Task to carry out: Only lines containing the word "value" belong in the answer; copy each one from the records.

Data extract:
···
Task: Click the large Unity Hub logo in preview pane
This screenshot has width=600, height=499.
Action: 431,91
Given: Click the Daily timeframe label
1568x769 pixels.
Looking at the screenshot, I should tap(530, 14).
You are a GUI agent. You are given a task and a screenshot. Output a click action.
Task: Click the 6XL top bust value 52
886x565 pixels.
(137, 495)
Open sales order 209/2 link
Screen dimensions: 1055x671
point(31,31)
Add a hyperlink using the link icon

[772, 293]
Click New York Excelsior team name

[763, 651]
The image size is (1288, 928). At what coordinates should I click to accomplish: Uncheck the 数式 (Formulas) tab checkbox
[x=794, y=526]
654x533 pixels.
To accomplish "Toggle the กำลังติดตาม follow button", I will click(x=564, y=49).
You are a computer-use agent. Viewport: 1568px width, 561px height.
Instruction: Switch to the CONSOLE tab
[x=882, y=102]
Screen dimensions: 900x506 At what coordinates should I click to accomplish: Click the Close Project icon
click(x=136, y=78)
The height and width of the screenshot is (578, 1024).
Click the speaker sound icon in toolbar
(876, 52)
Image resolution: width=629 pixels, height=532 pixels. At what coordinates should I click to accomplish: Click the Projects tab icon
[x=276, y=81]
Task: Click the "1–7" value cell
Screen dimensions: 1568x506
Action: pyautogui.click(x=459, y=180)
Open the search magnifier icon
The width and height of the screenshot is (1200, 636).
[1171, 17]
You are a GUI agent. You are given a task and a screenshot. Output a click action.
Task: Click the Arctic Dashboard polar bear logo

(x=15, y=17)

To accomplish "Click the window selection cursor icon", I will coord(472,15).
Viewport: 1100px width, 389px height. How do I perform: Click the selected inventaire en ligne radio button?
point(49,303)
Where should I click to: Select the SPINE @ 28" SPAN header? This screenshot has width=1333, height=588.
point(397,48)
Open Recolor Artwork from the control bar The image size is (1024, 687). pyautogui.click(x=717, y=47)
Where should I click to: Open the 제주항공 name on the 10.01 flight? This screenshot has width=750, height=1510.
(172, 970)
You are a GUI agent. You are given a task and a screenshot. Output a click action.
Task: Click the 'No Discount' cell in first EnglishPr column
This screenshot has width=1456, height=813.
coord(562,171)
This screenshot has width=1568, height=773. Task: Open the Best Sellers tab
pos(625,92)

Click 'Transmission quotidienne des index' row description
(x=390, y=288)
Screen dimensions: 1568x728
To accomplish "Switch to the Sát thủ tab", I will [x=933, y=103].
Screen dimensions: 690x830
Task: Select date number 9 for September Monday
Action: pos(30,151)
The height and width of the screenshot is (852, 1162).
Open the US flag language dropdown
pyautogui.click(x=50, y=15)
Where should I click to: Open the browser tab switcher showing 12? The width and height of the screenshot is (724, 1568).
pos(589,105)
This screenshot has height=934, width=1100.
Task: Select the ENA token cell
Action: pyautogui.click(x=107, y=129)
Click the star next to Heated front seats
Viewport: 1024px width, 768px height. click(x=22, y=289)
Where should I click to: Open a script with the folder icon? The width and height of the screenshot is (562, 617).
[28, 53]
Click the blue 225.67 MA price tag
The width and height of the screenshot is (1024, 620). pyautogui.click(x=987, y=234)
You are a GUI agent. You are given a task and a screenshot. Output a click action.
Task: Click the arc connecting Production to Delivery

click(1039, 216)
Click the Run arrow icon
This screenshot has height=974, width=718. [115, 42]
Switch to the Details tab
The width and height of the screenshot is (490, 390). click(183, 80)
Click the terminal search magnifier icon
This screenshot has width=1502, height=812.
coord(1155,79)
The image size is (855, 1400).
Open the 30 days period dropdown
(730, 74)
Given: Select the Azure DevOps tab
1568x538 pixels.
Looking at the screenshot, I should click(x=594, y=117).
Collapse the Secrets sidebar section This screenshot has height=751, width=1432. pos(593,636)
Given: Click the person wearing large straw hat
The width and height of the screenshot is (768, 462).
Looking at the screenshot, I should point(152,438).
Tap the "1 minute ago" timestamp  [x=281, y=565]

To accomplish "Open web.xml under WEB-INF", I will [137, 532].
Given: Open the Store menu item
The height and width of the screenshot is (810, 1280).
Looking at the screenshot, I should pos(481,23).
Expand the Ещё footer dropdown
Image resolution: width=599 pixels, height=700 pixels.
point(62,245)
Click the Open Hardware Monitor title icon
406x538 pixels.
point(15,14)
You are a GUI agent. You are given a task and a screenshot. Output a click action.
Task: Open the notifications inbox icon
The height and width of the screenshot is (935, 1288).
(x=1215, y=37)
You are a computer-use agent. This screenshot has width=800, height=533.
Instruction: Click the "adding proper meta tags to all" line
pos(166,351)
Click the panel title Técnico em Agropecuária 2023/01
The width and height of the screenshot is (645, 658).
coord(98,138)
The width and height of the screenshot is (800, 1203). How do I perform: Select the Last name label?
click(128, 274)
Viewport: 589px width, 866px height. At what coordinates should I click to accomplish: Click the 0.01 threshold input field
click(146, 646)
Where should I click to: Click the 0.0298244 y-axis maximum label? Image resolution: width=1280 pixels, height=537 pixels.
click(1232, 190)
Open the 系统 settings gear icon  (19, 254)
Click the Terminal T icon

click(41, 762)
···
Your response:
Task: Click the 6XL top bust value 52
Task: Click the "1–7" value cell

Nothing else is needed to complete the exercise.